Posted 13 September 2009 - 11:49 AM
We've discussed this before; it is nowhere near that simple. In fact if you were to make a generalization of the two it would seem that Doppelmayr CTEC is cheaper because it far outsells L-P in any given year.
Since most ski resorts are privately owned, the bidding process is usually invisible to us. However, there are a few resorts that are publicly owned, and the bids for their lift projects are public record. For example, in recent years the State of New York has bid a new detachable quad at Gore Mountain, a fixed triple at Whiteface, and an aerial tram in New York City. Here is how the bids came in:
Whiteface
Lookout Mountain
Fixed Grip Triple
Doppelmayr CTEC: $2,384,770
Leitner-Poma: $3,450,000
Gore Mountain
Burnt Ridge Express
Detachable Quad
Doppelmayr CTEC: $5,261,485
Leitner-Poma: $4,971,220
New York City
Roosevelt Island Tram
Aerial Tramway
Doppelmayr CTEC: 24,880,000
Leitner-Poma 14,947,590
There are a number of factors that affect these bids.
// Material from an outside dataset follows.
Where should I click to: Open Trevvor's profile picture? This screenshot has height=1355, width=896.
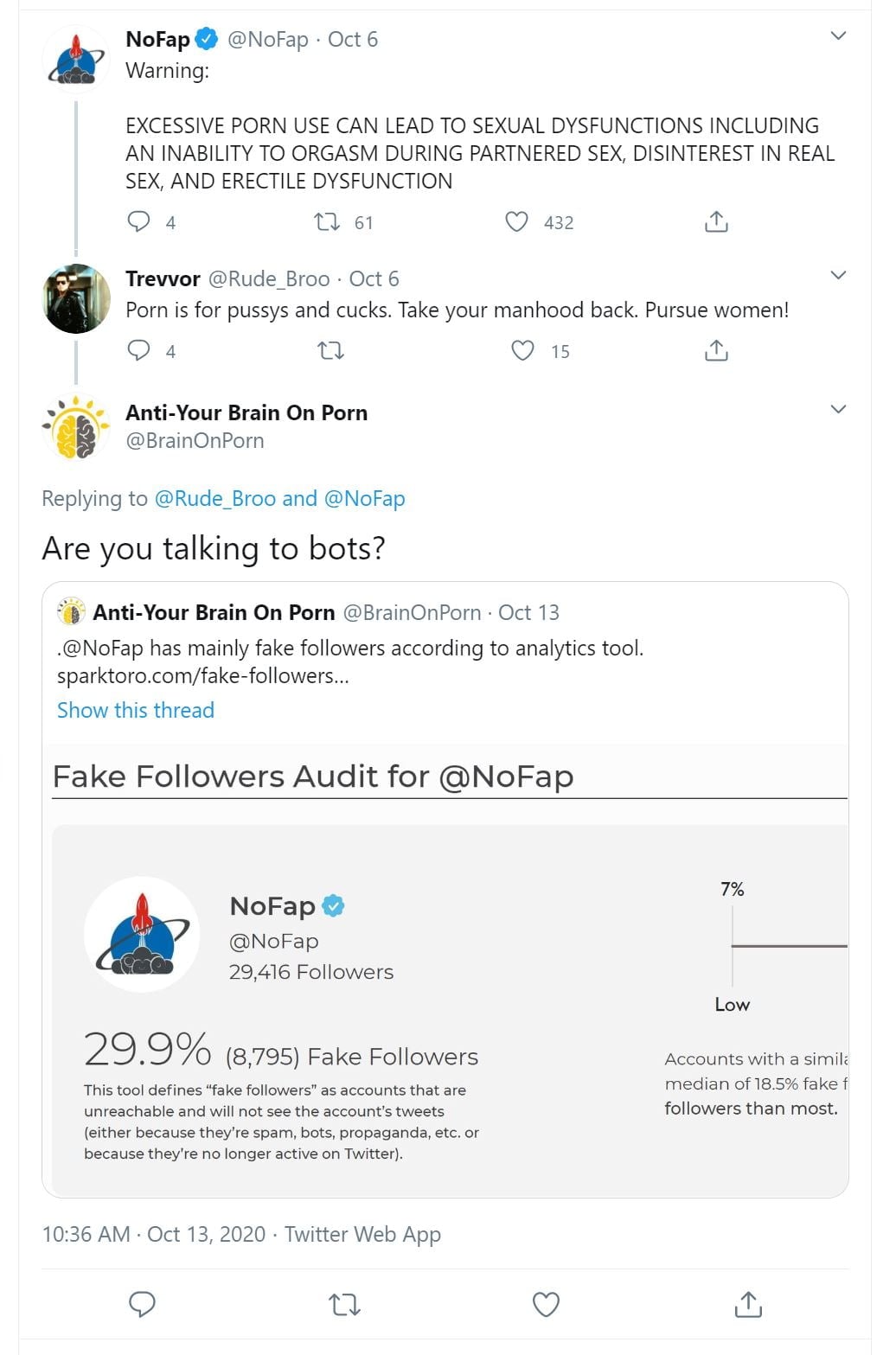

1. Supply and Demand. If one company or the other is already very busy for a particular year, they may bid higher because they are not in need of work. Likewise if one only has a few projects lined up for the summer they might bid low.
2. Geography. As vons stated in another thread, "Poma tends to win bids in CO due to low shipping costs and ease of tech support as D-CTEC tends to win in UT for much the same reasons."
3. Ski areas tend to stick with the same supplier, but not always. The companies seem to bid lower for existing customers. In the NY example above, Gore has mostly been a Poma customer and Whiteface has consistently gone with Doppelmayr. Clearly the State of NY simply picked the cheapest one but if they are very close a ski area might pick the higher one to keep consistency with parts etc.